-- Stored data follows --
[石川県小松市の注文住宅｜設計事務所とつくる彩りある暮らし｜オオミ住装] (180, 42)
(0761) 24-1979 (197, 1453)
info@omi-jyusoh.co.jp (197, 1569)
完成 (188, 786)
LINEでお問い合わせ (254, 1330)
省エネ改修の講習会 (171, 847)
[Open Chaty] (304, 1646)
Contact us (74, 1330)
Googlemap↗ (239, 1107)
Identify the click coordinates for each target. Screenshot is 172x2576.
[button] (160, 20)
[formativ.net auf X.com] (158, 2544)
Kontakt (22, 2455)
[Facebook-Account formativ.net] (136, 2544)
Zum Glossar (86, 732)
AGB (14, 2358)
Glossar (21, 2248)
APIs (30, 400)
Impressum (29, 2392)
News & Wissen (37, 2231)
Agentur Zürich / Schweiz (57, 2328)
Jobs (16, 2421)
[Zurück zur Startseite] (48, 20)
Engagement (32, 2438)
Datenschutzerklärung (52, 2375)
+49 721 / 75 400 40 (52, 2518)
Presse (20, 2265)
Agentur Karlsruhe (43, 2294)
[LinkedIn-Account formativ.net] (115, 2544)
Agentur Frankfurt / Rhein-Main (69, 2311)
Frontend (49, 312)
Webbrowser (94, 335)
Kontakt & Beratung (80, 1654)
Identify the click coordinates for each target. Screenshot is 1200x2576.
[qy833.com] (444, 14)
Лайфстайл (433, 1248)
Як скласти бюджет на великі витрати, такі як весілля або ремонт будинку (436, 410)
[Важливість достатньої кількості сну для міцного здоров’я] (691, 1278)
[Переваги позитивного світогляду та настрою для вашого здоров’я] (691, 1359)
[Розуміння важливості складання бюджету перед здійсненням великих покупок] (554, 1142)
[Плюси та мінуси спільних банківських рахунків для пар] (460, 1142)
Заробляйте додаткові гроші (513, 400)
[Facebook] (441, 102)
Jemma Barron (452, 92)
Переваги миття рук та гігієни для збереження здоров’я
-- Stored data concluded --
> Work required:
Using the records above, copy word for word the line with "Agentur Karlsruhe (43, 2294)", the line with "[Розуміння важливості складання", and every line between them.

> Your solution:
Agentur Karlsruhe (43, 2294)
[LinkedIn-Account formativ.net] (115, 2544)
Agentur Frankfurt / Rhein-Main (69, 2311)
Frontend (49, 312)
Webbrowser (94, 335)
Kontakt & Beratung (80, 1654)
Identify the click coordinates for each target. Screenshot is 1200x2576.
[qy833.com] (444, 14)
Лайфстайл (433, 1248)
Як скласти бюджет на великі витрати, такі як весілля або ремонт будинку (436, 410)
[Важливість достатньої кількості сну для міцного здоров’я] (691, 1278)
[Переваги позитивного світогляду та настрою для вашого здоров’я] (691, 1359)
[Розуміння важливості складання бюджету перед здійсненням великих покупок] (554, 1142)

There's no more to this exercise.